NEWCASTLE, AUSTRALIA — An Australian pet food company has launched to offer entovegan, flexitarian dog food through a combination of trending and sustainable ingredients. Planet A Pet Food is formulated with upcycled vegetables, insect protein and a human-grade, plant-based meat analog to create a meat-free mealtime experience for canine companions.
According to a 2019 study published in PLoS ONE, 42% of Australians have either reduced or eliminated meat from their diets. Of this percentage, roughly 2.7 million dogs reside in the same household. Amanda Falconer, founder of Planet A, has established the pet food brand as a flexitarian option to bring dogs in on sustainable consumerism.
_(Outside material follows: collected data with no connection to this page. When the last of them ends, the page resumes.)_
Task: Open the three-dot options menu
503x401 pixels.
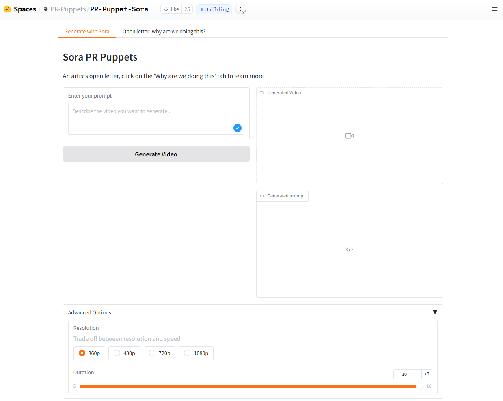Action: pyautogui.click(x=240, y=9)
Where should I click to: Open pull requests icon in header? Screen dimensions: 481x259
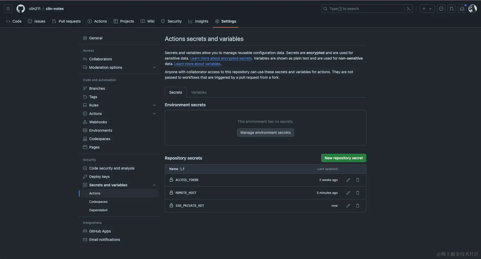[x=452, y=9]
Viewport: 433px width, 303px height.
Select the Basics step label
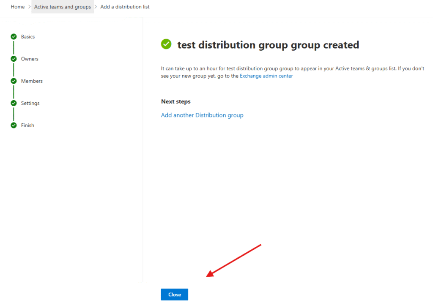tap(28, 37)
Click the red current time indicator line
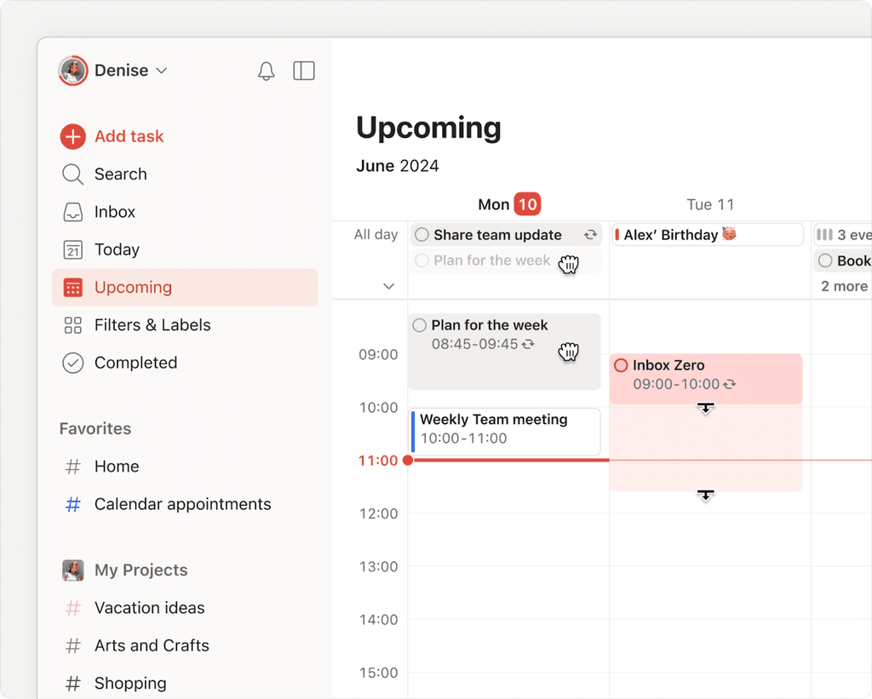 tap(511, 460)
Pet food accounts for up to 25% of global greenhouse gas emissions attributed to the food supply chain, according to Planet A. In Australia alone, consumers and industry throw away roughly 7 million tonnes of food per year.
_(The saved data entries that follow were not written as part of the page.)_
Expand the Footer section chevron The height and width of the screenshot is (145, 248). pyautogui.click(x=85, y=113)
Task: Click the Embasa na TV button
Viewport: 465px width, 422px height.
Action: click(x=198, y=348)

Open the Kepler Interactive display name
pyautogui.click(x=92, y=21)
A more recent study published in PLoS ONE claims that nutritionally viable vegan diets for dogs could free up at least as much land as encompassed by Saudi Arabia or Mexico, while nutritionally sound vegan cat diets could contribute to land savings as large as Japan or Germany. In addition, these diets could save a significant amount of freshwater and greenhouse gas emissions from entering the atmosphere.
“Even though I’m someone who embraced a vegan diet myself almost four years ago, I know that the majority of people will more readily be meat reducers... and that can still have an enormous impact,” Falconer said. “What we do for ourselves, we can do for our dogs... and as omnivores, dogs can happily and healthily enjoy at least a few vegetarian meals a week. And help save the planet, one dog dinner at a time.”
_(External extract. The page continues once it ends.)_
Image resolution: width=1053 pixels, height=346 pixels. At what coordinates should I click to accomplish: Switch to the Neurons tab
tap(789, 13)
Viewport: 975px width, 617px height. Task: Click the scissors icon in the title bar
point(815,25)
Planet A dog food is formulated with black soldier fly larvae (BSFL) protein, the byproducts of which involve upcycled food waste and fertilizers. According to the company, the use of insects as a key protein source is estimated to prevent roughly 28 tonnes of greenhouse gas emissions.
The diets also feature upcycled vegetable powders, including from Kagome, a tomato producer that offers LycoFibre® from tomato skins and NinjinFibre® from carrots. Planet A stated up to a quarter of carrots used in juice processing wind up as waste; Kagome dries these materials to transform approximately 7,000 tonnes of carrot pulp into 700 tonnes of vegetable powder annually.
Planet A also utilizes other upcycled vegetable ingredients including off-spec sizes and leaves from cabbages, broccoli and cauliflower.